Security tools are backdoored, storage gateways are leaking identities, and core crypto libraries are failing Cryptography 101.
🏴☠️ The Trivy Supply Chain Bait-and-Switch
Trivy’s official release pipeline got compromised. Version 0.69.4 is backdoored. If your pipelines pulled this release, malicious GitHub Actions and binaries are currently exfiltrating your secrets to a typosquatted C2.
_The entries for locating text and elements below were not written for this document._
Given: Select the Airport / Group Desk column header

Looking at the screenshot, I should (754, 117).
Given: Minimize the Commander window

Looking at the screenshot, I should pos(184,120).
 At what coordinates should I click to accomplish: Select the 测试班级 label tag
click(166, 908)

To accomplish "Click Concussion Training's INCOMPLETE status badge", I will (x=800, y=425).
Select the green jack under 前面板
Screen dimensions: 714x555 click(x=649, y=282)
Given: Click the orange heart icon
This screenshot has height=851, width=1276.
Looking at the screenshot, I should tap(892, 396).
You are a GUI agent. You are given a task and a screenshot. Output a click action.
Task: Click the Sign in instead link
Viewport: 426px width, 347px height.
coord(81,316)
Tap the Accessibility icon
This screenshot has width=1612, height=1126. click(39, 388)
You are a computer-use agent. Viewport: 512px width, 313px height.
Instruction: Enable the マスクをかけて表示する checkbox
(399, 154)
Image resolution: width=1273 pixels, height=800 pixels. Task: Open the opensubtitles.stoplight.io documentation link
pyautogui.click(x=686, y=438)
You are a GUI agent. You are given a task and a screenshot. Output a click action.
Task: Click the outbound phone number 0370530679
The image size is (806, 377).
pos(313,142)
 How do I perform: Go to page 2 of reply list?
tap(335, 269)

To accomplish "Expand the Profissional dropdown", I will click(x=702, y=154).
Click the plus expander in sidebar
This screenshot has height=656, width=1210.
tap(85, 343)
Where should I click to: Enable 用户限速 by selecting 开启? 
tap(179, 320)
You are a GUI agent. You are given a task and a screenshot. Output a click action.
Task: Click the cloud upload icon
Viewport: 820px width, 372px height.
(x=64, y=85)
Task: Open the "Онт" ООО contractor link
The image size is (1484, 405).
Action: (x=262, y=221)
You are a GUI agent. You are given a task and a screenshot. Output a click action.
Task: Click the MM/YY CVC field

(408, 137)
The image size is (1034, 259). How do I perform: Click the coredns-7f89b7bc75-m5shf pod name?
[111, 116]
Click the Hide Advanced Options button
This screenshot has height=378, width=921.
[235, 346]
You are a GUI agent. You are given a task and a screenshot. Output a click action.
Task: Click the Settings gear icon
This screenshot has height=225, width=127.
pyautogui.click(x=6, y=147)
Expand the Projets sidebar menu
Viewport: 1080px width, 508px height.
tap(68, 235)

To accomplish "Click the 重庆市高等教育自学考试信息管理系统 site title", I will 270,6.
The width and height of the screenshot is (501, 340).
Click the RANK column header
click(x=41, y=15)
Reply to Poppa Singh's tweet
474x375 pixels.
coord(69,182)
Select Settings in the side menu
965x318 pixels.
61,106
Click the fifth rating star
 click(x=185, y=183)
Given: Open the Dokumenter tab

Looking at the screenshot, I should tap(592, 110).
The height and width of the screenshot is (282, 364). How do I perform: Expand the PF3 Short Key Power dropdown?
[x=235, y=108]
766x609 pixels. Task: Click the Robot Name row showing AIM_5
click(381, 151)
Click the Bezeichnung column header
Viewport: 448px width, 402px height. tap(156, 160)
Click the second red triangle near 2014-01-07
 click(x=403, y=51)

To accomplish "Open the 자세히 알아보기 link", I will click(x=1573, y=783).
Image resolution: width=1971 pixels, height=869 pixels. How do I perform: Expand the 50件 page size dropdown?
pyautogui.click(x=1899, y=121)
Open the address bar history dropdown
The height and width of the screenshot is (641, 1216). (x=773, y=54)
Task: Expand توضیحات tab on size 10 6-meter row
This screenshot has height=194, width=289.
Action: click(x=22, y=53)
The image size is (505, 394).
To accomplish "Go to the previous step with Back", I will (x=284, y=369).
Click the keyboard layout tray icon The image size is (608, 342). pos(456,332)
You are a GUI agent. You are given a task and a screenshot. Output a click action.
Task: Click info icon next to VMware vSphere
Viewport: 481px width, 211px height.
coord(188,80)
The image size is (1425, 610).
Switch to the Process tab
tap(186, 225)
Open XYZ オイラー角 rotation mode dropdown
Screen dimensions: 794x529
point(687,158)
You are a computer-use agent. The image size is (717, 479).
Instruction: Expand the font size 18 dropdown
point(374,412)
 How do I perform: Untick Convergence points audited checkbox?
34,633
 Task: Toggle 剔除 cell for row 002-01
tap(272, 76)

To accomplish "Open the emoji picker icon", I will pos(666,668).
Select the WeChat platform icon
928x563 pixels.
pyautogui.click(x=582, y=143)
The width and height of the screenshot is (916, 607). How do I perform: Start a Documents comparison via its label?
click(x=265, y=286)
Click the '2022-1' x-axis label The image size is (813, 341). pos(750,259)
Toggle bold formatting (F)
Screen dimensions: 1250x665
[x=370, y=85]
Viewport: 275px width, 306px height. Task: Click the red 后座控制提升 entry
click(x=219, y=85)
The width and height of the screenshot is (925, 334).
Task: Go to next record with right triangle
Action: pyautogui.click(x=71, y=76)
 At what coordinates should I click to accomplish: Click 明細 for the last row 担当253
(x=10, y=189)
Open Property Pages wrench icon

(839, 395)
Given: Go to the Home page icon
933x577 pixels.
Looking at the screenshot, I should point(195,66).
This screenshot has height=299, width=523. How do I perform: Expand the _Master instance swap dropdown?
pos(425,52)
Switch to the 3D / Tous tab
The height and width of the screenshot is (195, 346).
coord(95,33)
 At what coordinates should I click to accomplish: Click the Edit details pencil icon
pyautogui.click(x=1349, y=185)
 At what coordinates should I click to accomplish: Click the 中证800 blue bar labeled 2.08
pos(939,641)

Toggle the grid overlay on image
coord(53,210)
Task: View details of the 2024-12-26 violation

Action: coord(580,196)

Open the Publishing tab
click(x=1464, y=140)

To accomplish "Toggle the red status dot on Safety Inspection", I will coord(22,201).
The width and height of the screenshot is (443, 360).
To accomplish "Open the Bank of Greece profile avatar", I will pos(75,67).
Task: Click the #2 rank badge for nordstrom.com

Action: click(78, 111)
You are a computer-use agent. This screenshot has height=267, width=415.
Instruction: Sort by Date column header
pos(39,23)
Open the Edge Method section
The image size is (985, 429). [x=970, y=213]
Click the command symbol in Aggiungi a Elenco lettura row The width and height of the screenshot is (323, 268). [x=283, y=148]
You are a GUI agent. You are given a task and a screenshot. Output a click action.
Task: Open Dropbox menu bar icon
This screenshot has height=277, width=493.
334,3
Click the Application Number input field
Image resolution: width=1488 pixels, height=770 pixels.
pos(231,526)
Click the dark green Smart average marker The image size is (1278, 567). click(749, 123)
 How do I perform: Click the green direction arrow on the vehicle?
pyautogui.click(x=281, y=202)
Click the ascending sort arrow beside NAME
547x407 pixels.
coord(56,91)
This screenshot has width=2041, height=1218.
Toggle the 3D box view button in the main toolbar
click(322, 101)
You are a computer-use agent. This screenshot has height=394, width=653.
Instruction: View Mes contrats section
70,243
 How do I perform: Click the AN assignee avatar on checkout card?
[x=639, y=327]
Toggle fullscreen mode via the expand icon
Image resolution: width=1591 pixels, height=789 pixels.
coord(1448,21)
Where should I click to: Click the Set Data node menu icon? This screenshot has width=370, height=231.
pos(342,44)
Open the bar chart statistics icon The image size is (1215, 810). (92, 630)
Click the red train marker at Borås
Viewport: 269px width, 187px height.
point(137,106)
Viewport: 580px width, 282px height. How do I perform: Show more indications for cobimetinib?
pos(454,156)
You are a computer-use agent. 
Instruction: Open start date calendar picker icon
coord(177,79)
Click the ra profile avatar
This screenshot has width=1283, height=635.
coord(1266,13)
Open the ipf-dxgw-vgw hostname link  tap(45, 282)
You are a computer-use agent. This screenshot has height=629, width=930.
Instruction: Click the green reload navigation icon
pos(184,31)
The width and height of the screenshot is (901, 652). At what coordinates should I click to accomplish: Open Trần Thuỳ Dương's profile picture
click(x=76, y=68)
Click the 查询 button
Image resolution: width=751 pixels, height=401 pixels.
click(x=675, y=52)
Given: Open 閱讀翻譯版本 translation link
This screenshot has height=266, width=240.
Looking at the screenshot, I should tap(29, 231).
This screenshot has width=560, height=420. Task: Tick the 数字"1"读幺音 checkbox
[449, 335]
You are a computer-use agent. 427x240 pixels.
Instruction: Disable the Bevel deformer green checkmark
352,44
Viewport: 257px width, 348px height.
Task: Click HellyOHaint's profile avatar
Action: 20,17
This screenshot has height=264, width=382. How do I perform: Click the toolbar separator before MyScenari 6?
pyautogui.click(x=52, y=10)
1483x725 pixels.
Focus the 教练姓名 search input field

Purge 0.69.4 from your CI/CD workflows immediately. Block the C2, rip out the malicious artifacts, and rotate every single secret exposed to this build. Consider them burned.
🪣 Brute-Forcing MinIO Buckets
MinIO's STS endpoint leaks LDAP usernames and has zero rate limiting. Anyone can spam the AssumeRoleWithLDAPIdentity action, enumerate valid users, and brute-force their way to temporary AWS-style credentials. From there, your S3 bucket resources are theirs.
Slap a WAF rate limit on that endpoint today and deploy the MinIO patch before someone walks off with your object data.
🧟 Zombie Certificates in AWS-LC
If you compile custom apps with AWS's crypto libraries, your revocation checks are broken. A logic flaw in aws-lc-sys and aws-lc-fips-sys bypasses validation for partitioned CRLs. Hand your app a known-revoked certificate, and it blindly trusts it.
Managed AWS services are unaffected, but custom code using these crates is wide open. Bump the dependencies and rebuild your applications to patch this blind trust out of your codebase.